Department of Somnology, Tokyo Medical University, Tokyo, Japan.
出版信息
Sleep Breath. 2021 Jun;25(2):695-704. doi: 10.1007/s11325-020-02170-6. Epub 2020 Aug 18.
BACKGROUND
Pompe disease is an autosomal recessive disorder caused by deficiency of the acid α-glucosidase (GAA) enzyme. GAA deficiency induces progressive glycogen accumulation which leads to weakness of the respiratory muscle including the diaphragm. Pompe disease is one of the few myopathies, for which an established therapy is available. Thus, earlier detection of potential late-onset Pompe disease (LOPD) and earlier intervention would have a significant clinical impact.
PURPOSE
Our hypothesis is that sleep problems including sleep disordered breathing (SDB) and clinical symptoms may indicate an early stage of LOPD since decreased respiratory muscle activity generally first presents during sleep.
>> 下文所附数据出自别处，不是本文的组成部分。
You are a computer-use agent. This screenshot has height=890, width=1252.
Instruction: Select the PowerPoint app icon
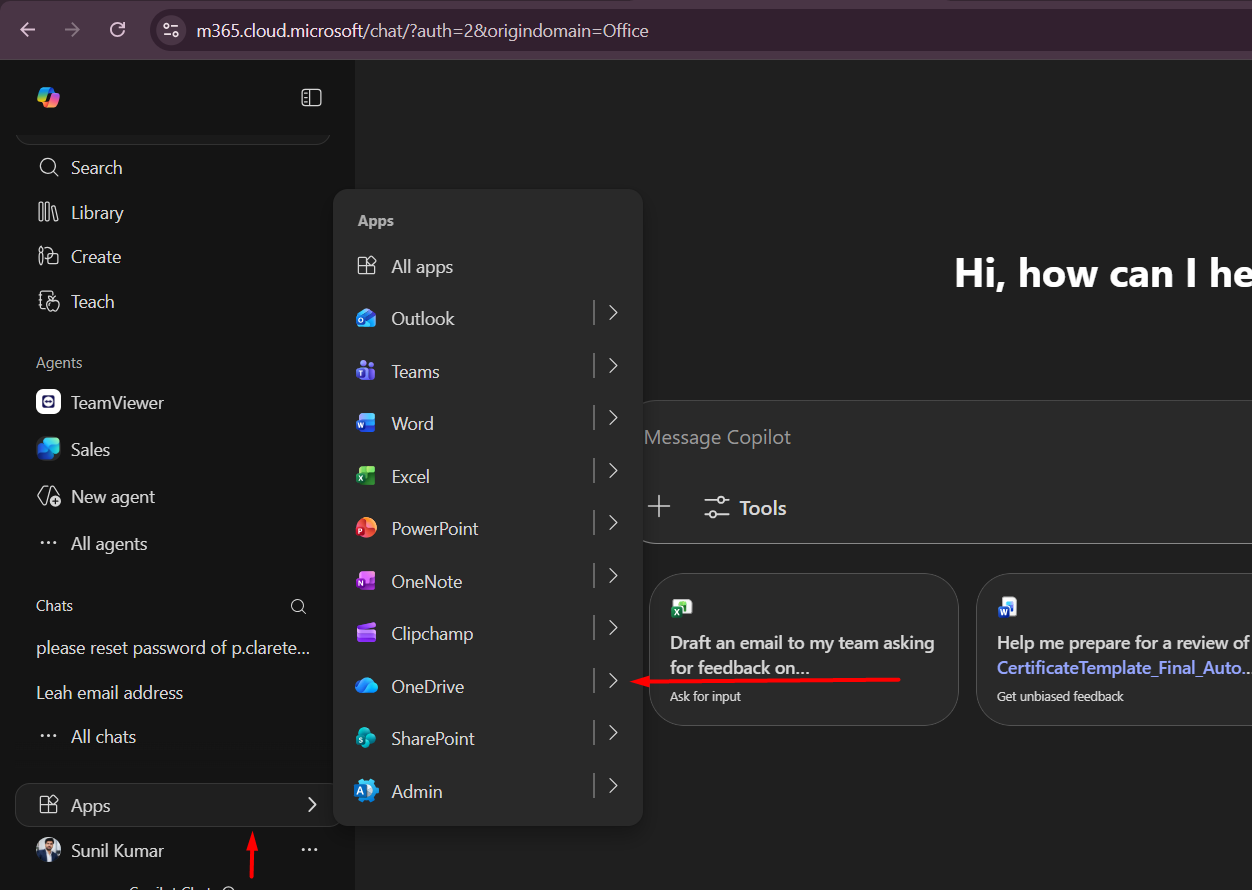[x=367, y=529]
Thus, the aims of this prospective, multicenter observational cohort study in Japan (PSSAP-J) are to demonstrate a higher prevalence of LOPD in a sleep lab-based population (primary outcome), and to identify predictive factors for LOPD from findings in diagnostic polysomnography (PSG) and clinical symptoms (secondary outcomes).
METHODS
The study design is a prospective multicenter observational cohort study. Consecutive patients who present to sleep labs due to suspected SDB for an overnight PSG will be enrolled. All patients will be measured for creatine kinase, GAA activity, and if necessary, genetic analysis of GAA. Furthermore, chest X-ray, pulmonary function test, and arterial blood gas analysis will be collected. Then, prevalence and specific findings of LOPD will be assessed.
RESULT
Congenital myopathy shows a shift from slow-deep to rapid-shallow breathing during transition from wakefulness to sleep accompanying a symptom of waking with gasping (actual further results are pending).
DISCUSSION
The distribution in respiratory physiology between during wakefulness and sleep specific to LOPD may provide insights into early-stage detection.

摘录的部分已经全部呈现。